◆ **WORK REQUEST**
Read through the data, and wherever a line holds the word "agent", write that line out.

━━━━━ RECORDS SHOWN

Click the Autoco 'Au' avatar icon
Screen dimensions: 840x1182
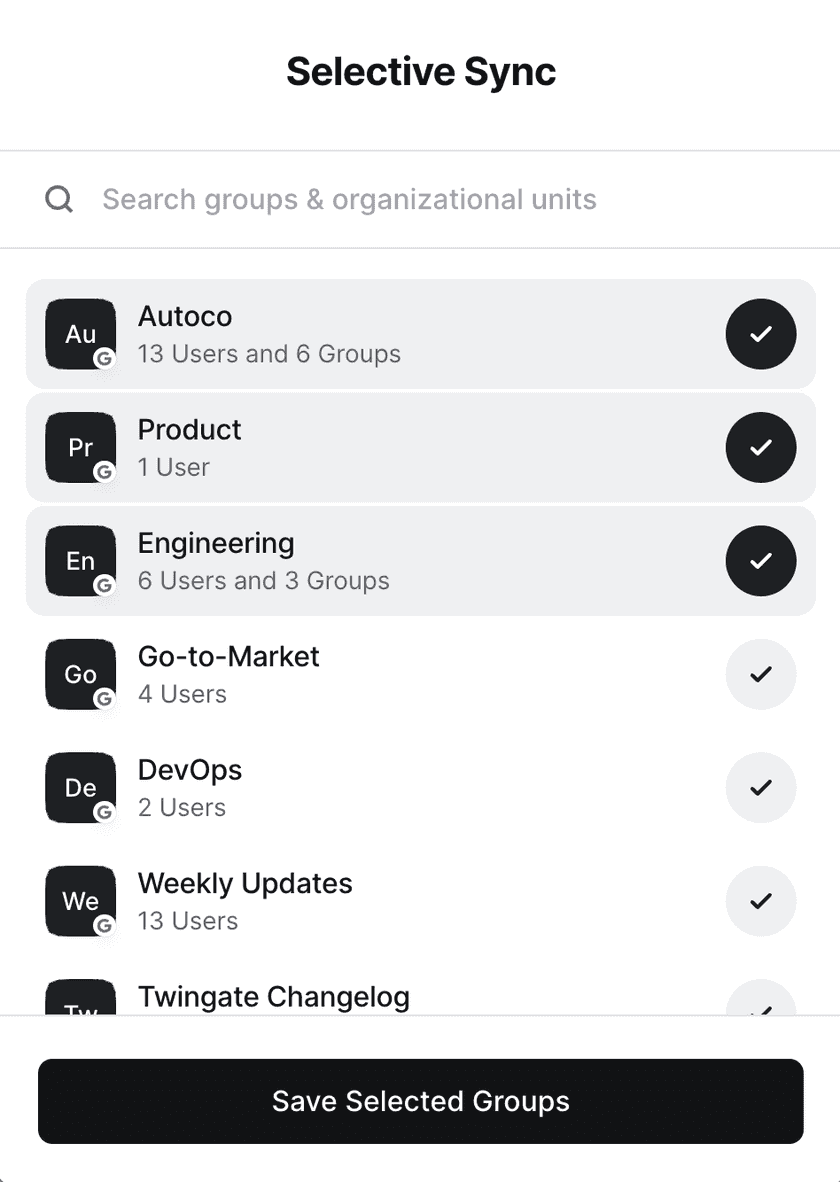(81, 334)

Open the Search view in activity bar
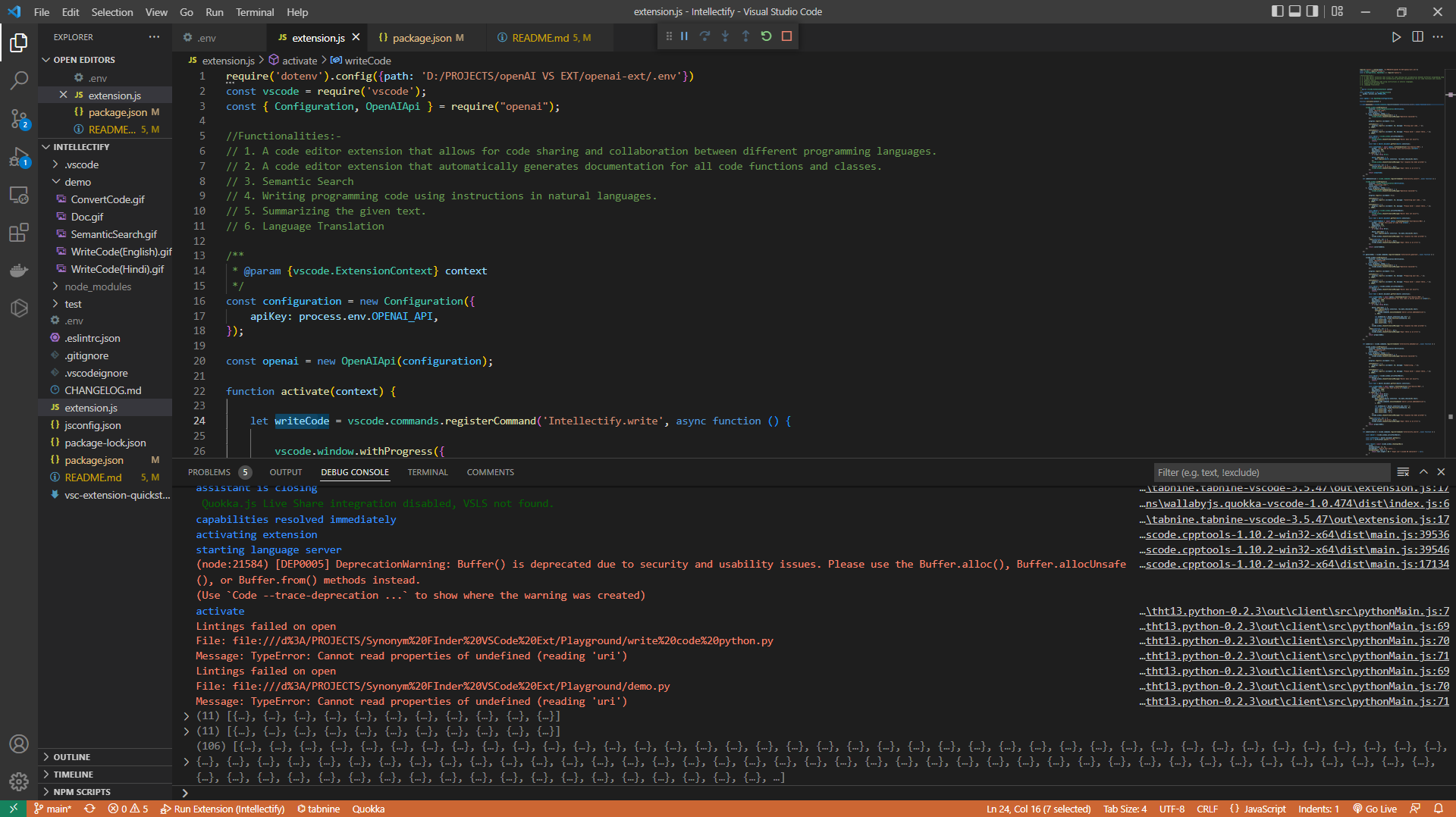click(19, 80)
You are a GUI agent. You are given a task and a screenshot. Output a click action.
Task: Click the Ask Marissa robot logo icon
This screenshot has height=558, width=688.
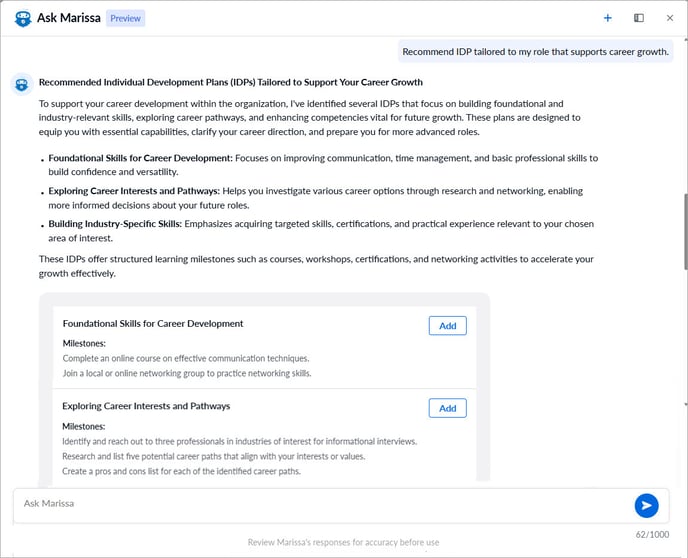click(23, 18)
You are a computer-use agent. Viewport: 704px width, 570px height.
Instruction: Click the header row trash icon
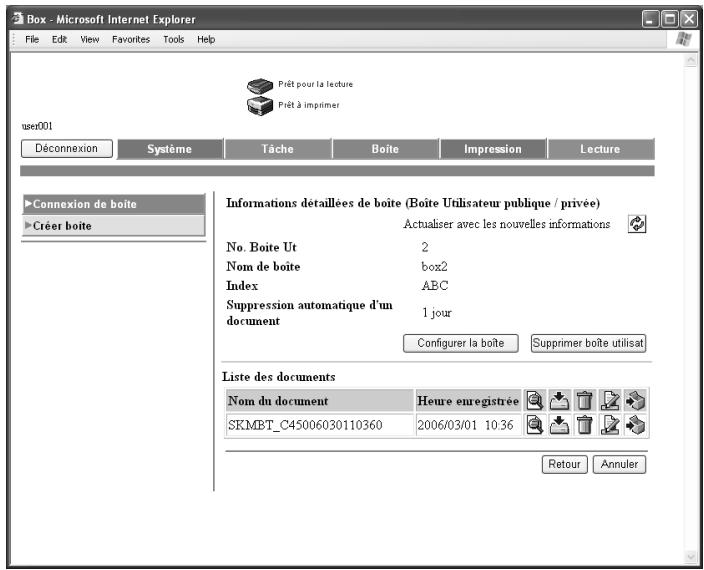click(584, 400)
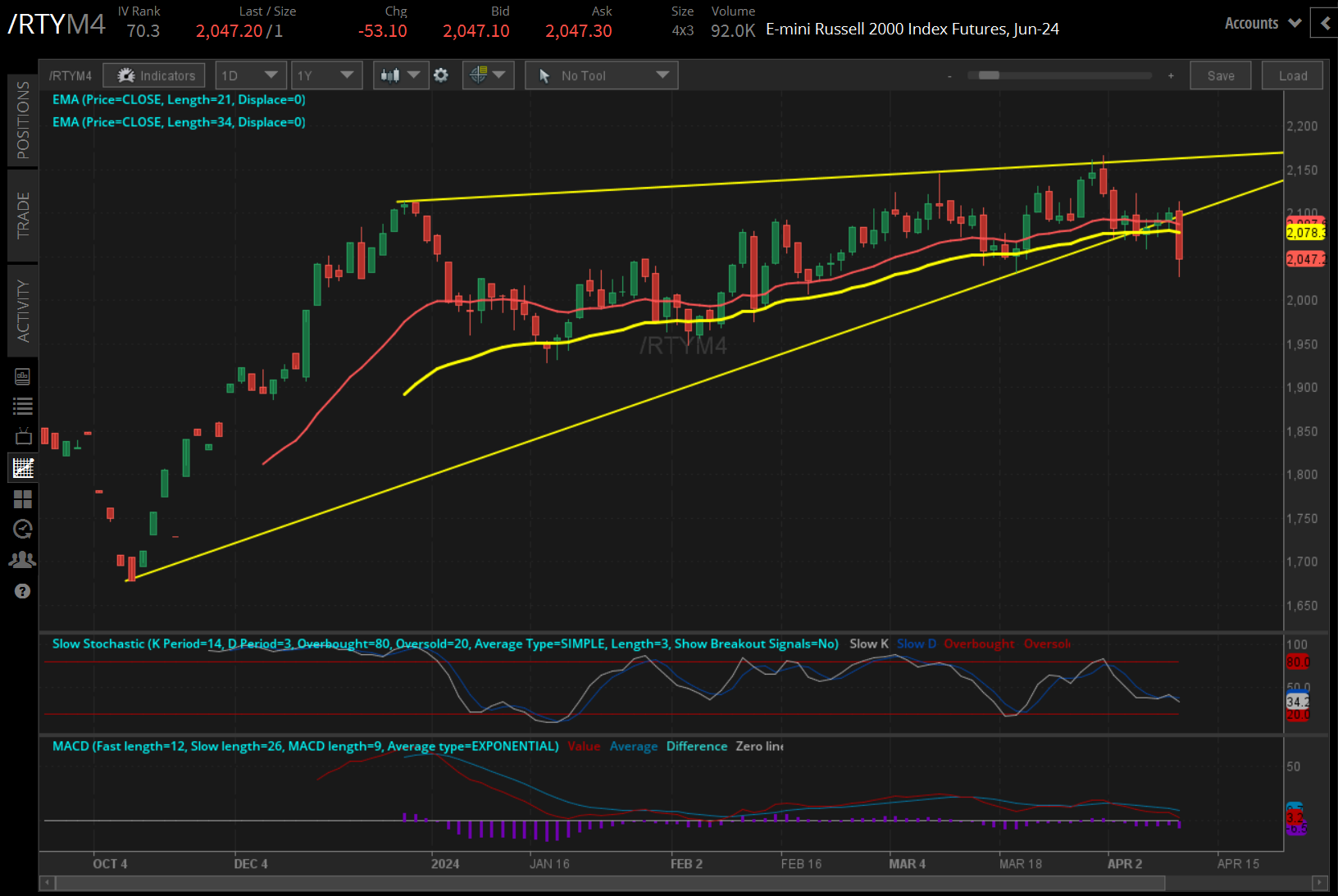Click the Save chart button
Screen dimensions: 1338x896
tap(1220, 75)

━━━━━━━━━━
━━━━━ RECORDS SHOWN

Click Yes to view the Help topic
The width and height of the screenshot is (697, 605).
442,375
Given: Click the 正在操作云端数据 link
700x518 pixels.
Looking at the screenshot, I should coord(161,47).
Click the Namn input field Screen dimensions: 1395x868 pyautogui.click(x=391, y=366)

━━━━━━━━━━

◆ **EXERCISE RESULT**
You are a GUI agent. You are given a task and a screenshot. Output a click action.
You are a computer-use agent. Viewport: 704px width, 570px height.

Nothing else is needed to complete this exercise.